**What you are asked to do:** In the response, the entries must appear exactly as supplied.

[Dataset excerpts]
* * *

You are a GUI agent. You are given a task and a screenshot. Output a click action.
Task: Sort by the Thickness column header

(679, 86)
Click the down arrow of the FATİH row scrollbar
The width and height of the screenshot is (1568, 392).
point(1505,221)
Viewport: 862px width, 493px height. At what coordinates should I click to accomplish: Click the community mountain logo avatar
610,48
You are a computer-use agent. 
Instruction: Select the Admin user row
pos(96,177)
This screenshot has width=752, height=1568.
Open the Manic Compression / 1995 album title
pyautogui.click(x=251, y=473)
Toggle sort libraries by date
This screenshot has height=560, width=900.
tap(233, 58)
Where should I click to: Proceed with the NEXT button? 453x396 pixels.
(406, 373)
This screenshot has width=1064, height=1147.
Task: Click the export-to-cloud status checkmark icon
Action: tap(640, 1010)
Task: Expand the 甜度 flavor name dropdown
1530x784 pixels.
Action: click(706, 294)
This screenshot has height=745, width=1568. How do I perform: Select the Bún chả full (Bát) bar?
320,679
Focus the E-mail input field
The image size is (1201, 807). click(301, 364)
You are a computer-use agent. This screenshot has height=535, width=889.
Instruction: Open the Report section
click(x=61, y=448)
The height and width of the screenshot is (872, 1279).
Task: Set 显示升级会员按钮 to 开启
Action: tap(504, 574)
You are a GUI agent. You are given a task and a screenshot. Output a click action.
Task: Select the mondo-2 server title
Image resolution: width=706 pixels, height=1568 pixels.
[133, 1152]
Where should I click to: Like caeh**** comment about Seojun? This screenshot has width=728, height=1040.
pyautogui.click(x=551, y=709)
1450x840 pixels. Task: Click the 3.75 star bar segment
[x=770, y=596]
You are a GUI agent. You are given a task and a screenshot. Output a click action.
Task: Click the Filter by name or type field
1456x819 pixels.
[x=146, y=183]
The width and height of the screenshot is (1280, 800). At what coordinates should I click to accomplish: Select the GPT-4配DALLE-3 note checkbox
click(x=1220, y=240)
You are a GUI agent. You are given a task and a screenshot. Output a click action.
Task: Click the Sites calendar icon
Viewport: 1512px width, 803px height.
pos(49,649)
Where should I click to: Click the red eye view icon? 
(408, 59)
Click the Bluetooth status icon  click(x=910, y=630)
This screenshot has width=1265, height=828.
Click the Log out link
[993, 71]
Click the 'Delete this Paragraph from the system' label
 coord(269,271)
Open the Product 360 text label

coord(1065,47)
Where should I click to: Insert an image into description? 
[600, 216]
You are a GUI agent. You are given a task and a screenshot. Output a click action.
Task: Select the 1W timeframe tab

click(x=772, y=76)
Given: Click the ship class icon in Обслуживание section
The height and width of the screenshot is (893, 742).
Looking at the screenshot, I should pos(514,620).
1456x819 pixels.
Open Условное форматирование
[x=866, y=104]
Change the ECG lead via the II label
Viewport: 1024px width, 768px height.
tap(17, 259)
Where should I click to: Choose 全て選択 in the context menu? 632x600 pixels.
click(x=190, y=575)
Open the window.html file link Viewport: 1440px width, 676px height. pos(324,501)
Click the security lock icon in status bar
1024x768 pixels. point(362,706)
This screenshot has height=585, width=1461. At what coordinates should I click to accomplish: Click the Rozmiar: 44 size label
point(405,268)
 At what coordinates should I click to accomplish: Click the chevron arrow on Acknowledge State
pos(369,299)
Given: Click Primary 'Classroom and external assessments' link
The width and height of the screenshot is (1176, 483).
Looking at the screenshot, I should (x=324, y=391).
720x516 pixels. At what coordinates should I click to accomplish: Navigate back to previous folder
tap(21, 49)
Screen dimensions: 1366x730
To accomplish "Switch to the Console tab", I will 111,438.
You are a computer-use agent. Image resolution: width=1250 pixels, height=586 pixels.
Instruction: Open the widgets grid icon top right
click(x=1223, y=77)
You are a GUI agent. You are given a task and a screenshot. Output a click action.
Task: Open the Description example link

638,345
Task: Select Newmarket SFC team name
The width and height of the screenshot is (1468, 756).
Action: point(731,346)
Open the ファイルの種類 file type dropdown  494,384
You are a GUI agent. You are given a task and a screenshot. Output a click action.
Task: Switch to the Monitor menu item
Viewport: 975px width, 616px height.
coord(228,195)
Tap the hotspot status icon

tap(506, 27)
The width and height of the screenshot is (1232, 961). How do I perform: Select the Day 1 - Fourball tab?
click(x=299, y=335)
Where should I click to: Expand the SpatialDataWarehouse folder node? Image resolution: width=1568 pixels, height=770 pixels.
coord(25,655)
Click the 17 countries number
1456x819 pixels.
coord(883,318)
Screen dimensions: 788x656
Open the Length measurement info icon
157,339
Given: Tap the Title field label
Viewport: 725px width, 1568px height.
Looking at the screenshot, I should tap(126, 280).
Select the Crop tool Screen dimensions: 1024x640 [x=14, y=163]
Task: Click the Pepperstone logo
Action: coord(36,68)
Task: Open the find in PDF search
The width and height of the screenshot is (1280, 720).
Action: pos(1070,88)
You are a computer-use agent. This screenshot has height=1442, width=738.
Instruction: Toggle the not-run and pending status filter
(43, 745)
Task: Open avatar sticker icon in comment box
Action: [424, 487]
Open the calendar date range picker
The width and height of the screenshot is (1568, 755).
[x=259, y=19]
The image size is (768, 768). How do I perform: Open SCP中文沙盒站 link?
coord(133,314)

* * *

**Answer to the problem:**
You are a GUI agent. You are given a task and a screenshot. Output a click action.
Task: Sort by the Thickness column header

(679, 86)
Click the down arrow of the FATİH row scrollbar
The width and height of the screenshot is (1568, 392).
point(1505,221)
Viewport: 862px width, 493px height. At what coordinates should I click to accomplish: Click the community mountain logo avatar
610,48
You are a computer-use agent. 
Instruction: Select the Admin user row
pos(96,177)
This screenshot has width=752, height=1568.
Open the Manic Compression / 1995 album title
pyautogui.click(x=251, y=473)
Toggle sort libraries by date
This screenshot has height=560, width=900.
tap(233, 58)
Where should I click to: Proceed with the NEXT button? 453x396 pixels.
(406, 373)
This screenshot has width=1064, height=1147.
Task: Click the export-to-cloud status checkmark icon
Action: tap(640, 1010)
Task: Expand the 甜度 flavor name dropdown
1530x784 pixels.
Action: click(706, 294)
This screenshot has height=745, width=1568. How do I perform: Select the Bún chả full (Bát) bar?
320,679
Focus the E-mail input field
The image size is (1201, 807). click(301, 364)
You are a computer-use agent. This screenshot has height=535, width=889.
Instruction: Open the Report section
click(x=61, y=448)
The height and width of the screenshot is (872, 1279).
Task: Set 显示升级会员按钮 to 开启
Action: tap(504, 574)
You are a GUI agent. You are given a task and a screenshot. Output a click action.
Task: Select the mondo-2 server title
Image resolution: width=706 pixels, height=1568 pixels.
[133, 1152]
Where should I click to: Like caeh**** comment about Seojun? This screenshot has width=728, height=1040.
pyautogui.click(x=551, y=709)
1450x840 pixels. Task: Click the 3.75 star bar segment
[x=770, y=596]
You are a GUI agent. You are given a task and a screenshot. Output a click action.
Task: Click the Filter by name or type field
1456x819 pixels.
[x=146, y=183]
The width and height of the screenshot is (1280, 800). At what coordinates should I click to accomplish: Select the GPT-4配DALLE-3 note checkbox
click(x=1220, y=240)
You are a GUI agent. You are given a task and a screenshot. Output a click action.
Task: Click the Sites calendar icon
Viewport: 1512px width, 803px height.
pos(49,649)
Where should I click to: Click the red eye view icon? 
(408, 59)
Click the Bluetooth status icon  click(x=910, y=630)
This screenshot has width=1265, height=828.
Click the Log out link
[993, 71]
Click the 'Delete this Paragraph from the system' label
 coord(269,271)
Open the Product 360 text label

coord(1065,47)
Where should I click to: Insert an image into description? 
[600, 216]
You are a GUI agent. You are given a task and a screenshot. Output a click action.
Task: Select the 1W timeframe tab

click(x=772, y=76)
Given: Click the ship class icon in Обслуживание section
The height and width of the screenshot is (893, 742).
Looking at the screenshot, I should pos(514,620).
1456x819 pixels.
Open Условное форматирование
[x=866, y=104]
Change the ECG lead via the II label
Viewport: 1024px width, 768px height.
tap(17, 259)
Where should I click to: Choose 全て選択 in the context menu? 632x600 pixels.
click(x=190, y=575)
Open the window.html file link Viewport: 1440px width, 676px height. pos(324,501)
Click the security lock icon in status bar
1024x768 pixels. point(362,706)
This screenshot has height=585, width=1461. At what coordinates should I click to accomplish: Click the Rozmiar: 44 size label
point(405,268)
 At what coordinates should I click to accomplish: Click the chevron arrow on Acknowledge State
pos(369,299)
Given: Click Primary 'Classroom and external assessments' link
The width and height of the screenshot is (1176, 483).
Looking at the screenshot, I should (x=324, y=391).
720x516 pixels. At what coordinates should I click to accomplish: Navigate back to previous folder
tap(21, 49)
Screen dimensions: 1366x730
To accomplish "Switch to the Console tab", I will 111,438.
You are a computer-use agent. Image resolution: width=1250 pixels, height=586 pixels.
Instruction: Open the widgets grid icon top right
click(x=1223, y=77)
You are a GUI agent. You are given a task and a screenshot. Output a click action.
Task: Open the Description example link

638,345
Task: Select Newmarket SFC team name
The width and height of the screenshot is (1468, 756).
Action: point(731,346)
Open the ファイルの種類 file type dropdown  494,384
You are a GUI agent. You are given a task and a screenshot. Output a click action.
Task: Switch to the Monitor menu item
Viewport: 975px width, 616px height.
coord(228,195)
Tap the hotspot status icon

tap(506, 27)
The width and height of the screenshot is (1232, 961). How do I perform: Select the Day 1 - Fourball tab?
click(x=299, y=335)
Where should I click to: Expand the SpatialDataWarehouse folder node? Image resolution: width=1568 pixels, height=770 pixels.
coord(25,655)
Click the 17 countries number
1456x819 pixels.
coord(883,318)
Screen dimensions: 788x656
Open the Length measurement info icon
157,339
Given: Tap the Title field label
Viewport: 725px width, 1568px height.
Looking at the screenshot, I should tap(126, 280).
Select the Crop tool Screen dimensions: 1024x640 [x=14, y=163]
Task: Click the Pepperstone logo
Action: coord(36,68)
Task: Open the find in PDF search
The width and height of the screenshot is (1280, 720).
Action: pos(1070,88)
You are a computer-use agent. This screenshot has height=1442, width=738.
Instruction: Toggle the not-run and pending status filter
(43, 745)
Task: Open avatar sticker icon in comment box
Action: [424, 487]
Open the calendar date range picker
The width and height of the screenshot is (1568, 755).
[x=259, y=19]
The image size is (768, 768). How do I perform: Open SCP中文沙盒站 link?
coord(133,314)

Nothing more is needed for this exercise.